— start TEXT TO READ —

# 11/1/03: Toronto Raptors vs Minnesota Timberwolves, Official Thread



## trick (Aug 23, 2002)

all i gotta say is:

:uhoh: :uhoh: :uhoh: :uhoh:
besdies the SG position, they've got the advantage in everything else. heck, i woudln't be surprised if they put KG on VC if he starts to get really hot again.

btw, i'm hoping Bosh will get a few tips from KG in this game. :grinning:


----------



## speedythief (Jul 16, 2003)

Win or lose, I want the Raptors to score 40+ points by halftime and shoot over 40%. Please KO, I don't want to suffer through awful first-halves all season long!


----------



## Dathomieyouhate (Jun 21, 2003)

> Originally posted by <b>speedythief</b>!
> Win or lose, I want the Raptors to score 40+ points by halftime and shoot over 40%. Please KO, I don't want to suffer through awful first-halves all season long!


dude get use to it.. its gonna happen alot... atleast we won


----------



## MadFishX (Jun 28, 2003)

> Originally posted by <b>Dathomieyouhate</b>!
> 
> 
> dude get use to it.. its gonna happen alot... atleast we won


we aint gon win alot, if tha keeps happenin


----------



## Crossword (Jun 7, 2002)

> Originally posted by <b>MadFishX</b>!
> 
> 
> we aint gon win alot, if tha keeps happenin


I agree. We won two games by 3 points, to eastern conference opponents. Big whoop. It's a really bad trend we're starting as a team and we have to stop it if we plan on going deep in the playoffs. I want blowouts, or at least games that we're in the lead most of the time - not games that we have to catch up from 10 points down to win it. I don't want to get used to 30 point halves. There are much better ways to win, and I'm positive that part of O'Neill's game plan ISN'T don't score and let them run up the score on us before we come back and win by 3. So don't tell me we should get used to this crap because it lets us win.

— end TEXT TO READ —
— start DATA EXTRACT —

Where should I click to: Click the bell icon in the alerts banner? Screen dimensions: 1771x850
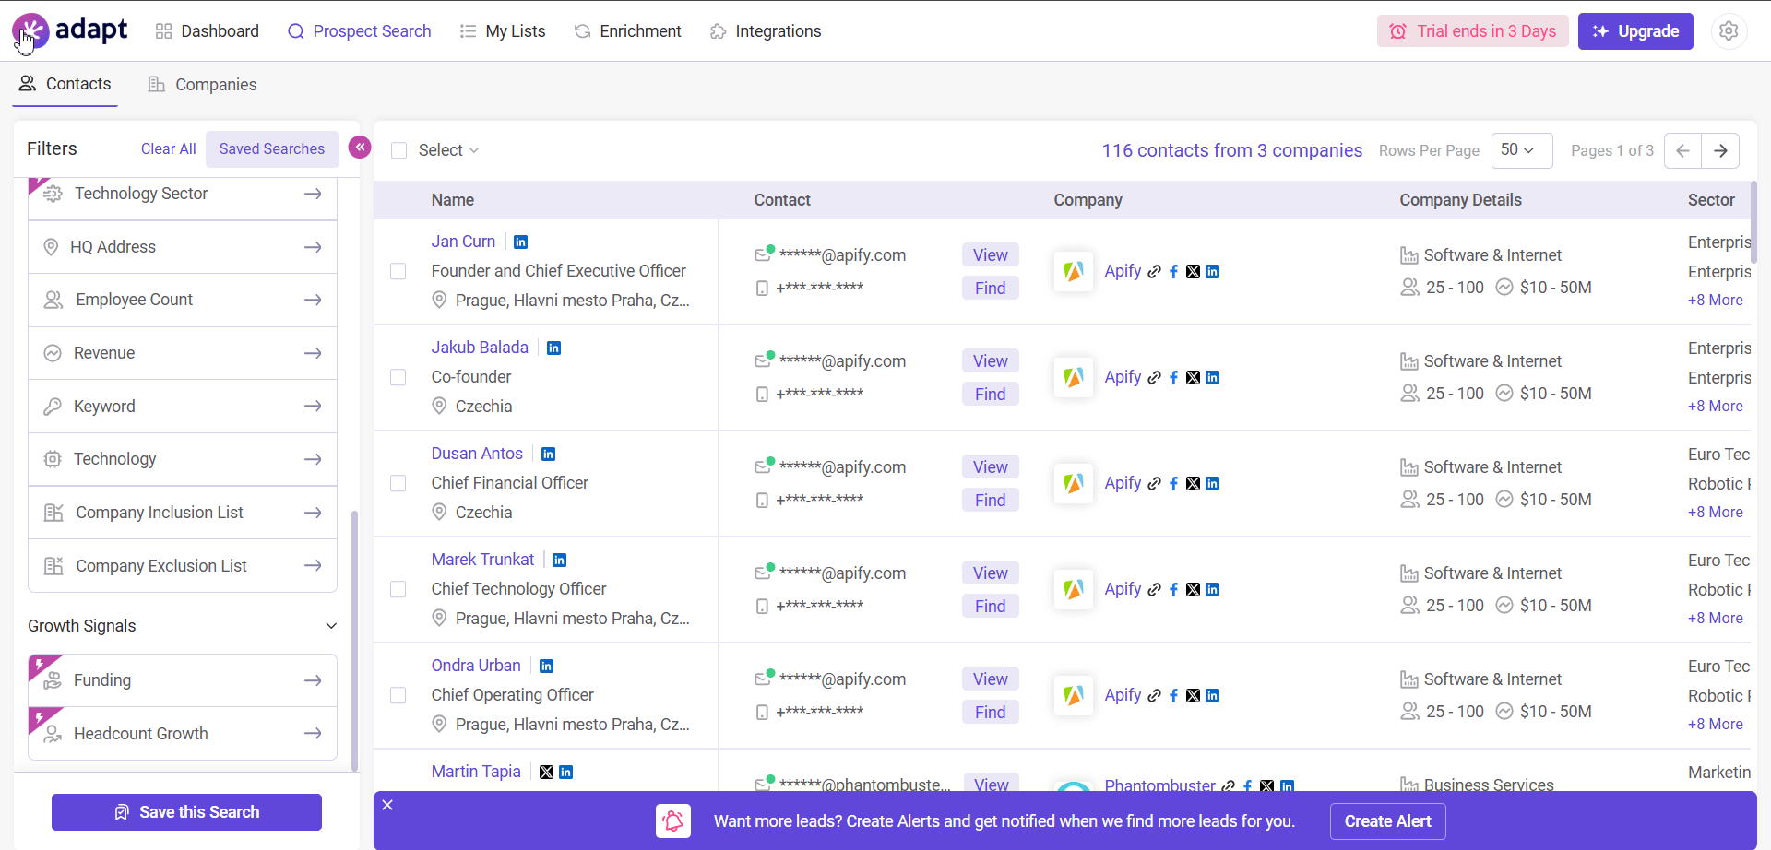click(672, 820)
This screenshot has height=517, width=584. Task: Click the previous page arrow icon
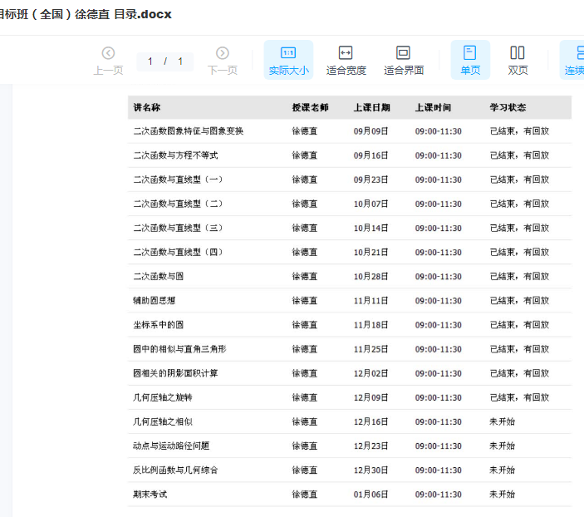click(x=108, y=53)
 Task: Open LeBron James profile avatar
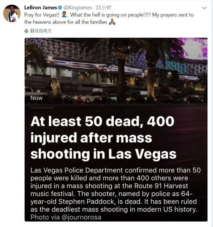coord(12,13)
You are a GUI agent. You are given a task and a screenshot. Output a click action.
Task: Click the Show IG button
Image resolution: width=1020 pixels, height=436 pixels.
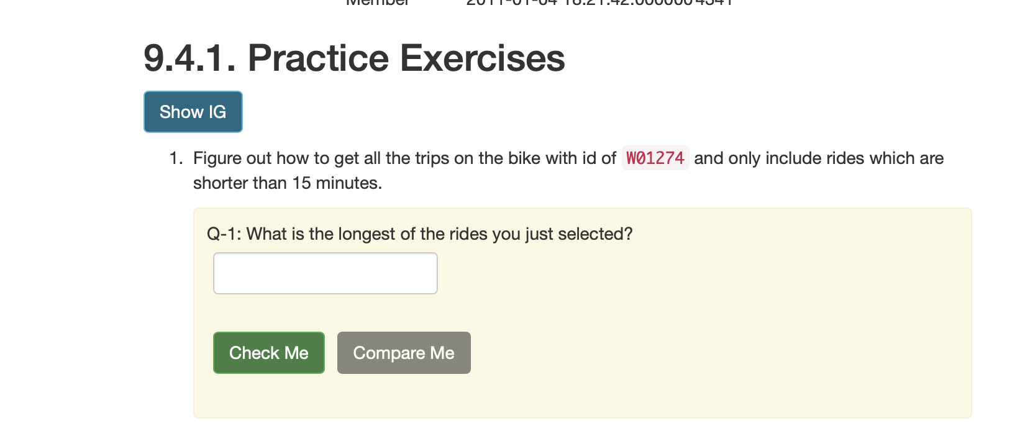pos(193,112)
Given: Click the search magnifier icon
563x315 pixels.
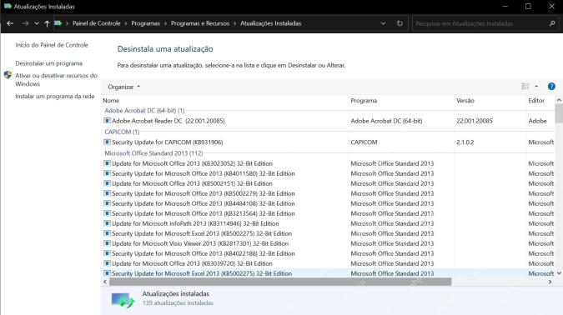Looking at the screenshot, I should 552,23.
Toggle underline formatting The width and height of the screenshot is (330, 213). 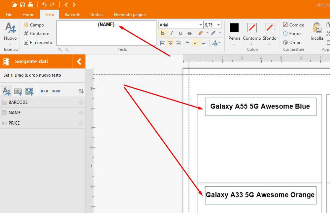click(181, 33)
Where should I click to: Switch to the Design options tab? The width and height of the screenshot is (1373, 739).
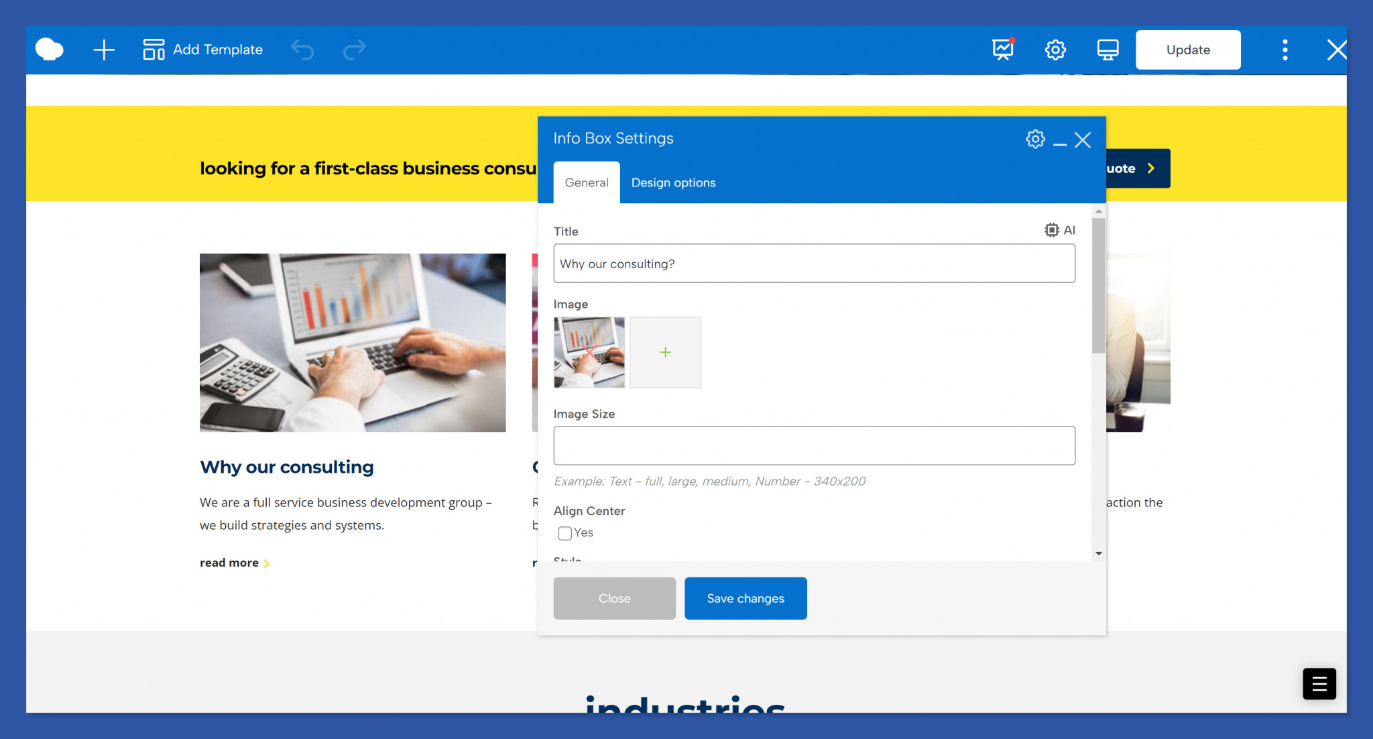tap(673, 182)
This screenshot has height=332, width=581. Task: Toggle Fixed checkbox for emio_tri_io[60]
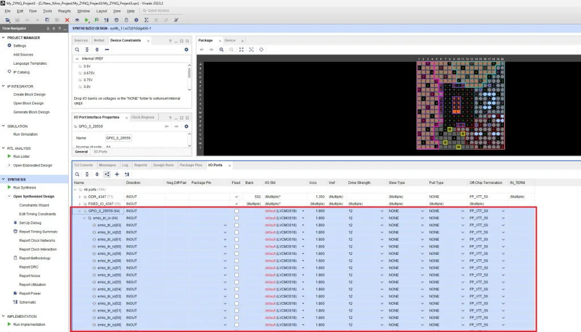[237, 246]
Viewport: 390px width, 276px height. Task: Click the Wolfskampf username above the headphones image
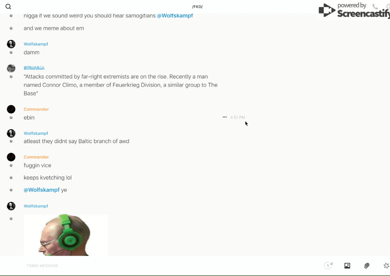[36, 206]
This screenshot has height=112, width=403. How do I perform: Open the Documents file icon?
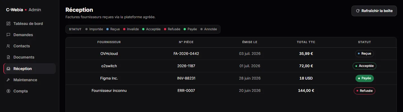point(8,57)
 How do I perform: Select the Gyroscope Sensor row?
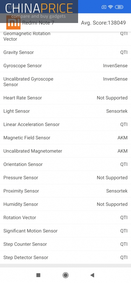[65, 65]
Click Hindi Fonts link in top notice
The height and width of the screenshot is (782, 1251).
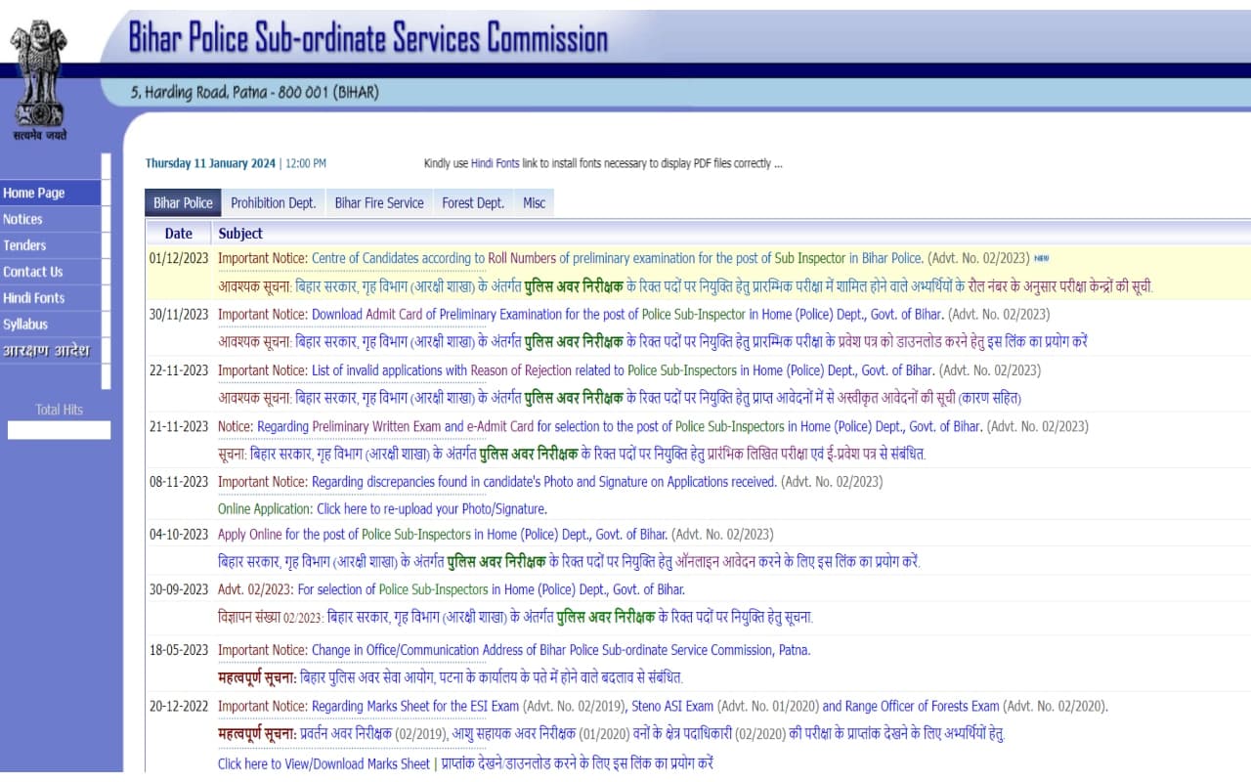tap(495, 163)
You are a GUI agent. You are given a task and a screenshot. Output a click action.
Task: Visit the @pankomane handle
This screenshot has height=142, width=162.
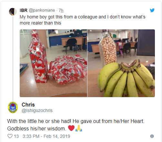42,10
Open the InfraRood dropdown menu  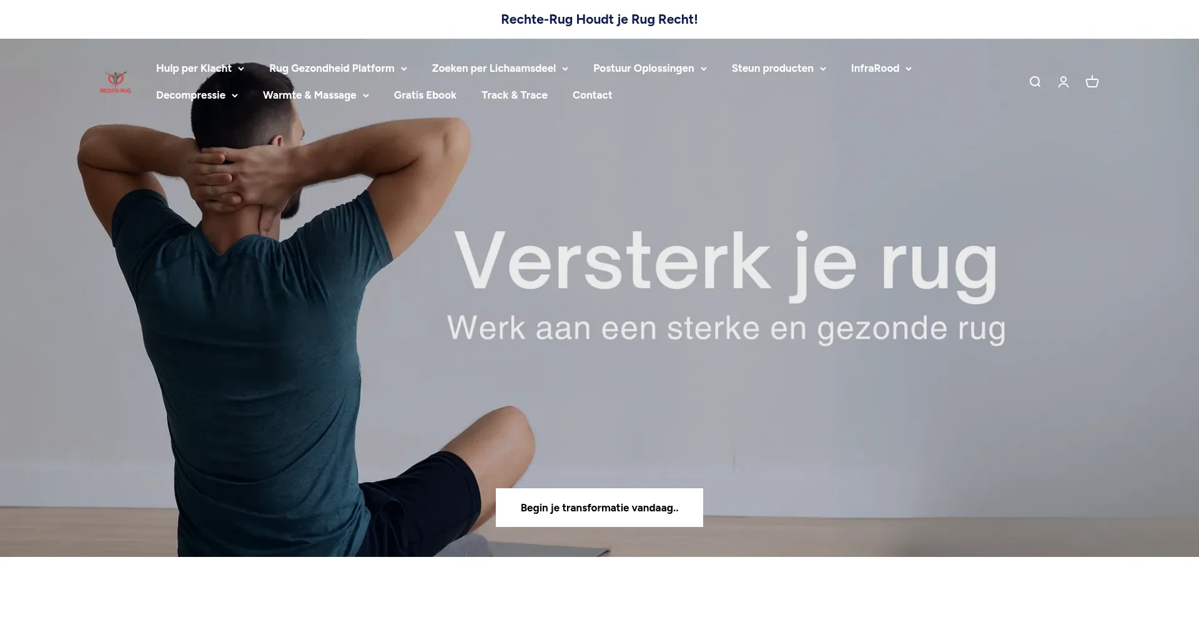click(x=881, y=68)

— end DATA EXTRACT —

§ PROBLEMS AND TASKS:
**a)** Edit the records starting at the beginning and ending at the line that contains "coord(12,13)", replacing "Task" with "Instruction" and keeping everything else the same. Leave the pictures out of your answer.
**b)** Resume the Raptors vs. Timberwolves game thread from the point where it stops.
The text and the records were taken from unrelated sources.

§ RESULTS OF THE EXERCISE:
**a)**
Where should I click to: Click the bell icon in the alerts banner? Screen dimensions: 1771x850
click(672, 820)
This screenshot has height=517, width=584. Instruction: Click the previous page arrow icon
click(x=108, y=53)
 Instruction: Open LeBron James profile avatar
coord(12,13)

**b)**
----------



## sammysamosa (Mar 10, 2003)

Net's beat the wolves...we should be able to beat the wolves...jyd always screws up Garnett for some reason...i kno this cause garnett is on my fantasy team and last season vs the raps he struggled a lot...should be a good game...tonite is my fantasy draft too! wish me good luck!


----------



## trick (Aug 23, 2002)

sure we aint scoring alot, but at least we've held the opponent down as well. i don't care about 30 pt victories or 3 pts victories, a win is a win.

it's either win or lose.

besides, at least we aren't giving up when the opponent still has the lead going in the 4th.


----------



## Mattsanity (Jun 8, 2003)

If Antonio Davis plays like Etan Thomas, then the Raptors will win.


----------



## trick (Aug 23, 2002)

Antonio Davis has a better edge over Etan Thomas


----------



## Mattsanity (Jun 8, 2003)

> Originally posted by <b>trick</b>!
> Antonio Davis has a better edge over Etan Thomas


Proves you didn't watch the game last night.


----------



## trick (Aug 23, 2002)

> Originally posted by <b>Mattsanity</b>!
> 
> 
> Proves you didn't watch the game last night.



Antonio provides a tougher presence in the paint than Thomas anytime.


----------



## trick (Aug 23, 2002)

here's to a high scoring game.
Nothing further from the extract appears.